Refining in \(h\) adds elements where the field varies rapidly, refining in \(p\) adds accuracy where the field is smooth, and refining in \(r\) moves existing resolution to where it is needed.

One element shown three ways: h-refinement subdivides it into four smaller cells, p-refinement keeps one cell but adds interior nodes for a higher-order basis, and r-refinement relocates the nodes without changing their number

See the Refinement Model for how to enable and configure refinement in a case.

Hanging nodes

When non-conforming mesh support is enabled, local h-refinement leaves the mesh non-conforming: a refined element meets a coarser neighbour along an edge or face whose endpoints do not all match, leaving hanging nodes. The degrees of freedom at those nodes cannot be free, or the field would be discontinuous across the interface.

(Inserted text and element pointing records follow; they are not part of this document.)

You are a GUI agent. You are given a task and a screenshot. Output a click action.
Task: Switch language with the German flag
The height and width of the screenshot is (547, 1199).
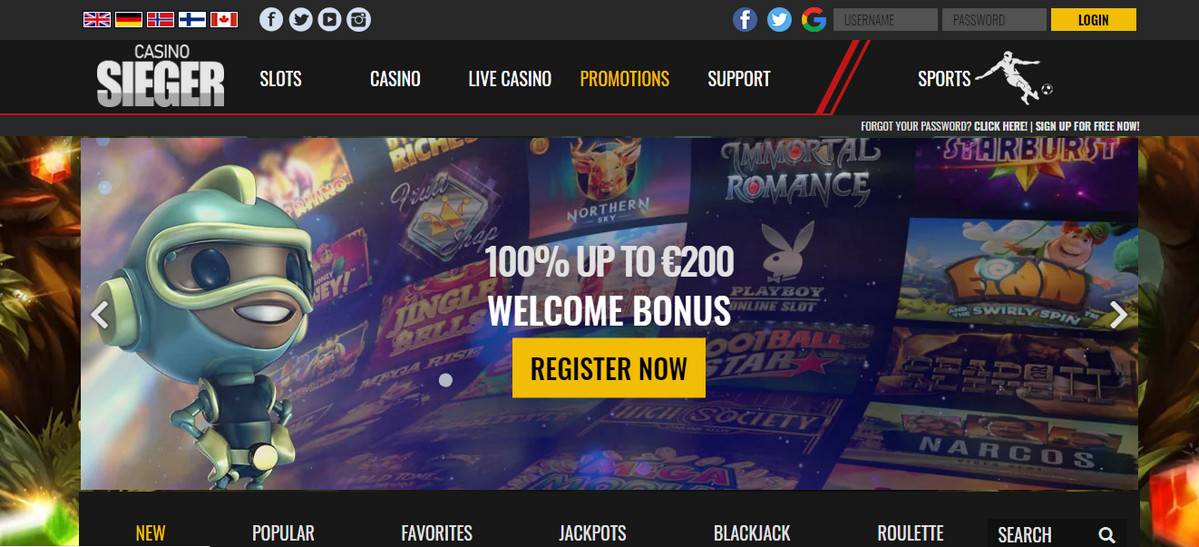128,20
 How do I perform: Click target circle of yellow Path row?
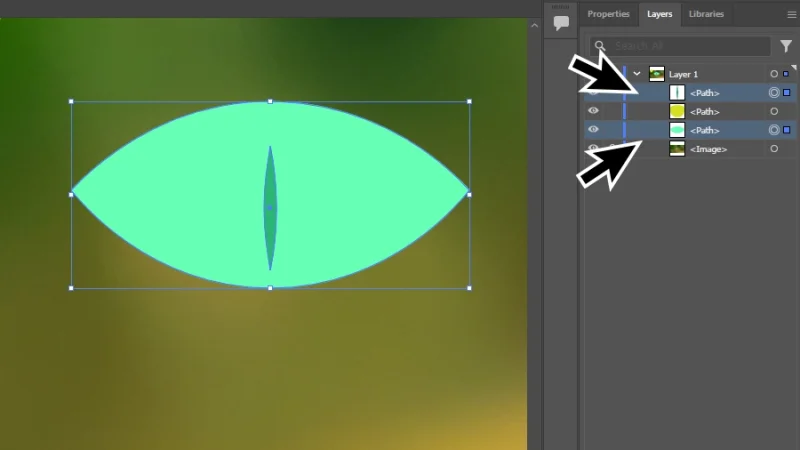[x=774, y=111]
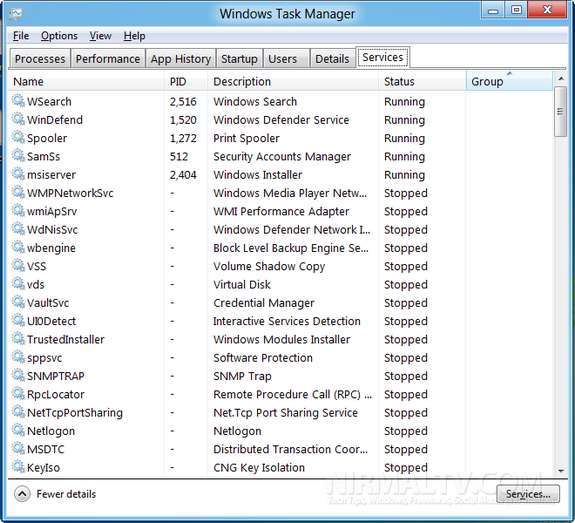Open the Services... button
The image size is (575, 523).
[x=528, y=494]
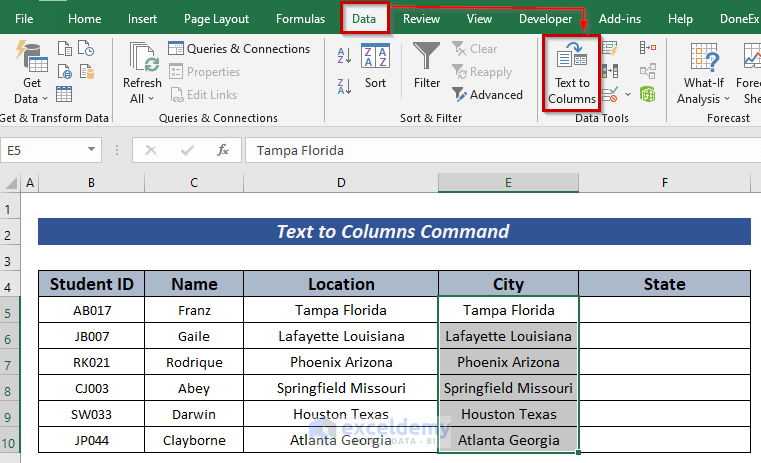Click the Insert Function fx icon
Viewport: 761px width, 463px height.
point(223,150)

A coarse element meeting two finer elements along its right edge; the fine elements introduce a node at the middle of the coarse edge, the hanging node, which is not a vertex of the coarse element

They are handled exactly as the multi-point constraints in Constraints: each hanging degree of freedom is tied to its parent edge or face through the projection \(P\), so the refined solution stays continuous. Adaptive refinement and the constraint machinery are therefore two sides of the same feature.